Begegnungen

Célia Bruneau

Dienstag 30 März 2021

Célia Bruneau hat uns einen Tag lang in ihre Pariser Wohnung eingeladen und uns Einblick gewährt in ihr künstlerisches Universum - die Stickerei.

WER BIST DU UND WOHER KOMMST DU?
Ich heiße Célia, ich bin 1992 geboren und in einem Vorort von Paris aufgewachsen.
KÖNNTEST DU DU EIN PAAR WORTE ZU DEINEM WERDEGANG SAGEN?

GEGEBENE AUFGABE A:
In welchem Jahr wurde Célia Bruneau laut dem Text über sie geboren?

DATEN ZUR AUFGABE:
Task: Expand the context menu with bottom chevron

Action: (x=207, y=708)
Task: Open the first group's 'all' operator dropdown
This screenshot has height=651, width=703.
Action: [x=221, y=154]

GEGEBENE AUFGABE B:
Geben Sie aus den obigen Zeilen jede Zeile zurück, welche die Zeichenfolge „Task“ enthält. Beachten Sie dabei die Groß- und Kleinschreibung.

ENDERGEBNIS A:
Im Jahr 1992.

ENDERGEBNIS B:
Task: Expand the context menu with bottom chevron
Task: Open the first group's 'all' operator dropdown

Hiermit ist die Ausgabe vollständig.